Tödliche Katastrophe

28 Tote bei Raffinerie-Explosion in Mexiko

Coatzacoalcos - Die Zahl der Opfer steigt weiter. Die Bergung der Leichen in dem stark zerstörten Firmengelände gestaltet sich schwierig. Präsident Peña Nieto sagt den Familien der Toten Unterstützung zu.

Nach der Explosion in einem petrochemischen Werk im Osten Mexikos werden immer mehr Tote entdeckt. Mindestens 28 Menschen seien bei dem Unglück ums Leben gekommen, teilte der staatliche Erdölkonzern Pemex am Freitagabend (Ortszeit) mit. 25 Tote seien bereits identifiziert und den Angehörigen übergeben worden.

Die vier neuen Leichen seien bei einer weiteren Inspektion der Unglücksstelle entdeckt worden, teilte Pemex mit.

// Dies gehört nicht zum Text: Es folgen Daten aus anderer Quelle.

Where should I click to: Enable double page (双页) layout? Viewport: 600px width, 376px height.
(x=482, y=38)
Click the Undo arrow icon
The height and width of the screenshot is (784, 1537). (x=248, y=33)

Dabei seien Drohnen und Spürhunde zum Einsatz gekommen. Die Such- und Bergungsarbeiten auf dem Werksgelände in der Stadt Coatzacoalcos im Bundesstaat Veracruz gestalteten sich allerdings weiterhin schwierig.

Insgesamt wurden mehr als 100 Menschen bei der Explosion verletzt. 18 Menschen seien noch immer im Krankenhaus, 13 von ihnen seien schwer verletzt, teilte Pemex mit. Mehrere Menschen gelten weiterhin als vermisst.

Die Explosion hatte sich am Mittwoch auf dem Werksgelände der Firma PMV ereignet. PMV ist ein Gemeinschaftsunternehmen des staatlichen Erdölkonzerns Pemex und der petrochemischen Firma Mexichem. Sie stellt Vinylchlorid her - eine Grundsubstanz für die Herstellung von Plastikrohren.

Die Unglücksursache wurde weiter untersucht. Offenbar sei ein brennbarer Stoff ausgetreten und habe sich entzündet, sagte Pemex-Direktor José Antonio González Anaya. In der Produktion komme unter anderem Chlor und Methan zum Einsatz. Die Tanks und Leitungen auf dem Werksgelände seien nun vorsichtshalber geleert worden.

Staatspräsident Enrique Peña Nieto inspizierte am Donnerstag die Unglücksstelle und besuchte die Verletzten im Krankenhaus. Den Angehörigen der Todesopfer sagte er Unterstützung zu.